The deaf community is being left behind in crucial conversations about gene-editing technologies, according to the British Deaf Association (BDA). A recent letter to UKPulse Media from Tom Lichy, Head of Policy and Research at the BDA, highlights the urgent need for inclusive dialogue as scientific breakthroughs in gene therapy accelerate.
A recent poll by the Progress Educational Trust revealed a clear distinction in public opinion on gene editing. While there is majority support among the UK public for using this technology to correct life-threatening genetic conditions, this consensus does not extend to non-life-threatening conditions such as deafness. The BDA argues that discussions surrounding gene editing often fail to be made accessible in signed languages, effectively marginalising deaf signers from contributing to decisions that profoundly affect their lives.
The issue gained further prominence in April when the US Food and Drug Administration (FDA) approved a specific gene therapy for deafness.

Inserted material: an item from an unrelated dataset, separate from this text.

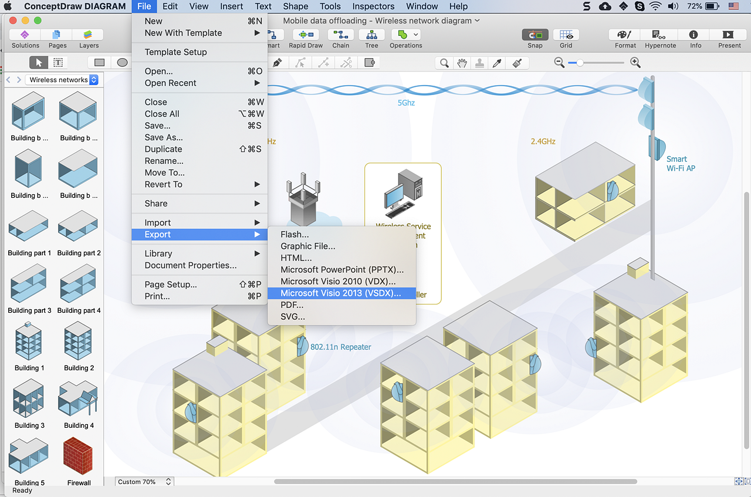
Task: Activate the arrow select tool
Action: [x=39, y=63]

This development highlights the rapid progress being made in these therapies, creating a risk that policy decisions will be made without the informed participation of the deaf community.

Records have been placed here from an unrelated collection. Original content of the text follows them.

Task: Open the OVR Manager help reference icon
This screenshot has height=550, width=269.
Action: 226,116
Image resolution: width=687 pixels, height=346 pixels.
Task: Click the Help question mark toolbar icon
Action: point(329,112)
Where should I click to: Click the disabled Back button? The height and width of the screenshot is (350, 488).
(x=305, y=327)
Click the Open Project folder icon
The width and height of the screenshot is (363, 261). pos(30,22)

The BDA is advocating for the principle 'nothing about us without us' to be applied consistently in UK policy-making related to gene editing. Lichy urges those responsible for policy-making to work with this ethos in mind, ensuring that the voices and perspectives of deaf people are central to national conversations about the future of gene-edited humans.
This call for inclusion raises broader ethical considerations surrounding emerging biotechnologies. As the UK grapples with the implications of gene editing, the BDA's intervention highlights the importance of equitable access to information and a meaningful say in shaping future policies for all segments of society – particularly those directly impacted by these advancements.
The UK's deaf community has been historically marginalised in discussions around healthcare. According to the NHS, people who are deaf or hard of hearing may face significant barriers in accessing health services and understanding their treatment options. The BDA warns that this exclusion from gene editing conversations risks exacerbating existing inequalities.